A paixão, para muitas pessoas actualmente, equivale ao «grande amor», que dura toda a vida. O apaixonado de Barthes concordaria com o «grande amor», mas para ele «toda a vida» não tem sentido, porque ele encontra-se num absoluto do tempo. Este apaixonado está sempre a caminho de um sofrimento ao qual nunca escapa. O sofrimento é uma espécie de valor, algo que é puro e isento de qualquer falta. O desgosto de amor está implícito. O bom senso diz que há um momento em que se tem que largar o «estar apaixonado» e «amar». Põe-se de parte os logros, ilusões, dominações, cenas, dificuldades…Para aceder a um sentimento mais pacificado, mais dialéctico, menos ciumento, menos possessivo. O sofrimento do apaixonado implicitamente está ligado ao «grande ciúme». Presentemente o ciúme pode existir, mas não é tão acentuado, podemos até ficar surpreendidos, com uma espécie de partilha entre vários ou de cada um tem a sua vida.
Barthes considera que é possível amar várias pessoas ao mesmo tempo, considera que é até algo «delicioso», estar mergulhado num clima de amores múltiplos, de flirt generalizado, mas essa situação não pode durar muito, em determinada altura há uma cristalização, quando o apaixonado mergulha na paixão. Acabam os devaneios, o apaixonado foi agarrado por uma força tirânica, só que ele também é uma força tirânica para o alvo da sua paixão. Não é agradável amar e ser amado desta forma. O apaixonado quer combater isto e não consegue, tem consciência que é uma humilhação e ao mesmo tempo pode sofrer por submeter a outra pessoa. Na realidade está demasiado «agarrado» pela sublimação.
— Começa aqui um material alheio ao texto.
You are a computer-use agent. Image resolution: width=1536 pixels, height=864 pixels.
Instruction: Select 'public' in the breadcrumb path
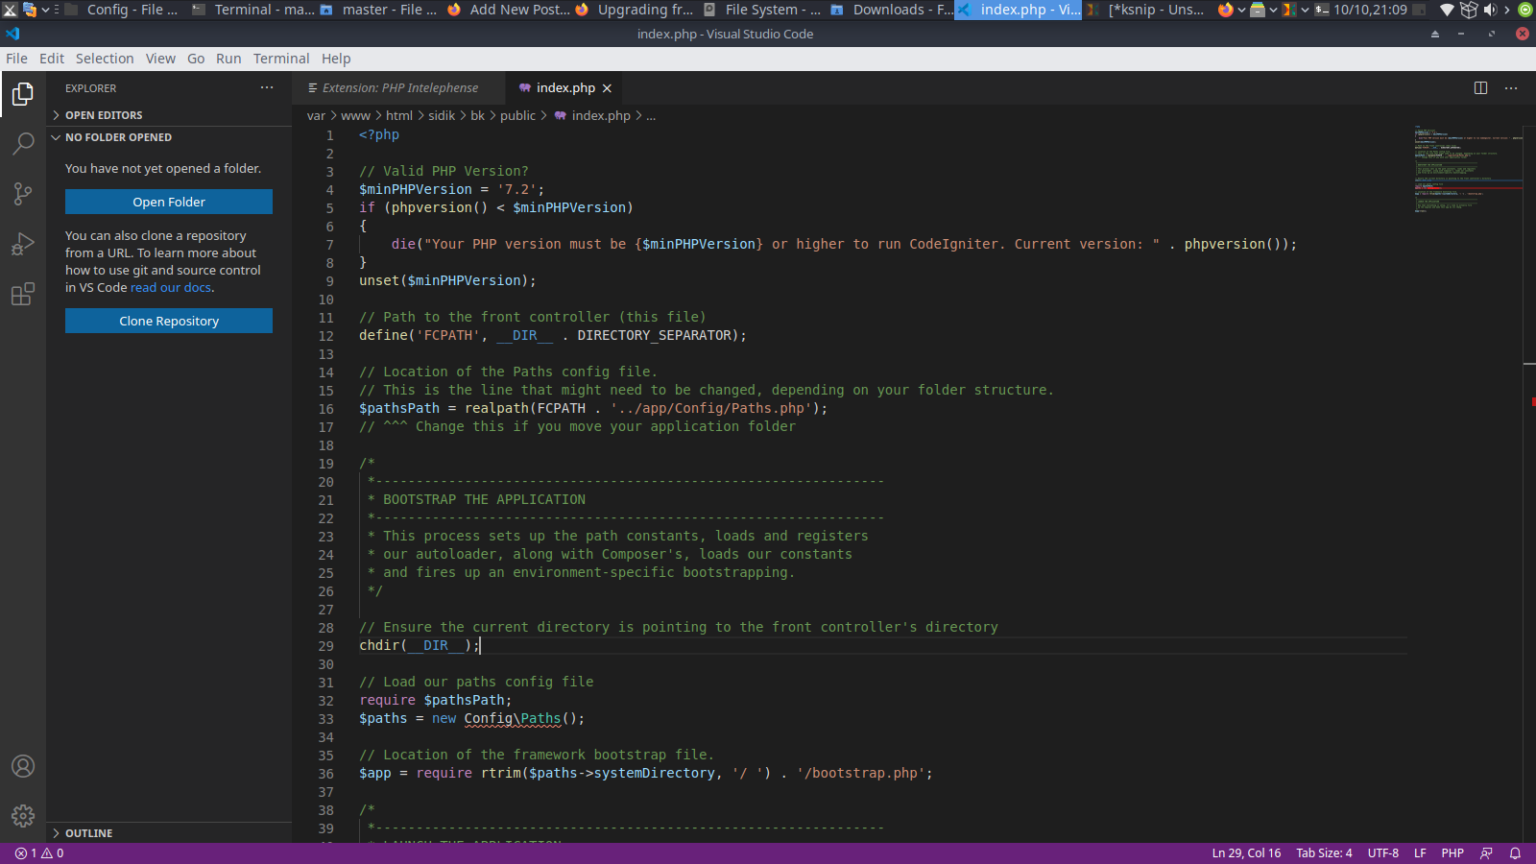pos(518,115)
Um apaixonado pode ser considerado um «pateta», porque vive numa des-realidade, a realidade para ele é uma ilusão. Tudo que diverte os outros, as suas conversas, as suas indignações, não lhe dizem nada. O seu real é a sua relação com o objecto amado e fica alienado de tudo o mais ou não lhe dá grande importância. Facilmente nesta inversão sente-se um inadaptado social, pode ter reacções estranhas e as outras pessoas consideram-no um idiota. «O amor é cego», de uma certa maneira sim, o apaixonado conjuga aspectos de neurose e de psicose: é um atormentado e um louco. Fica cego!
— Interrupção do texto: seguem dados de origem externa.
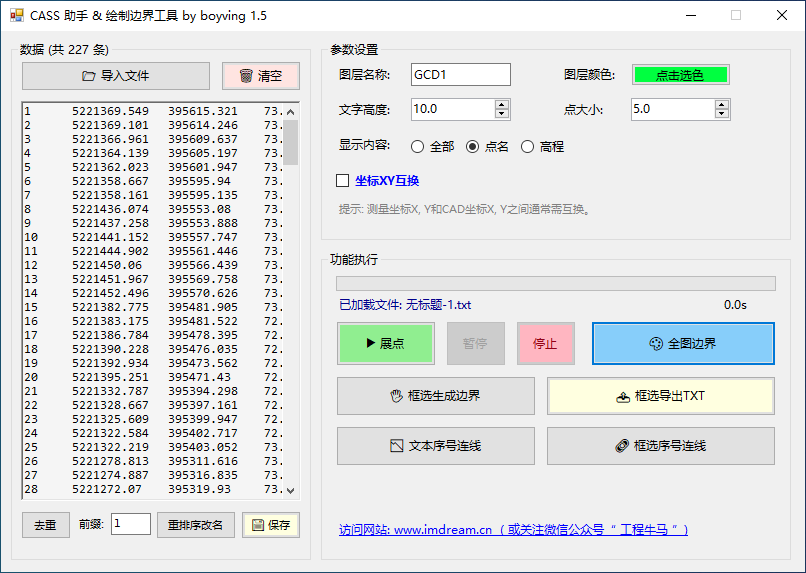Decrease 点大小 with the down arrow
Image resolution: width=806 pixels, height=573 pixels.
(x=722, y=114)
Roland Barthes numa entrevista, foi inquirido sobre a sua experiência. Para escrever este ensaio, baseou-se em casos da sua vida, em experiências de outras pessoas, em livros, mas depois confessou que teve também uma cristalização e que escreveu o livro para não se perder, não cair no desespero, porque a escrita tem o maravilhoso poder da pacificação. Desculpou-se de certo modo dizendo que não era uma unidade em si e a moral que quis passar era de afirmação: Não nos devemos deixar impressionar pelas depreciações de que o sentimento amoroso é objecto. É preciso afirmar. É preciso ousar. Ousar amar…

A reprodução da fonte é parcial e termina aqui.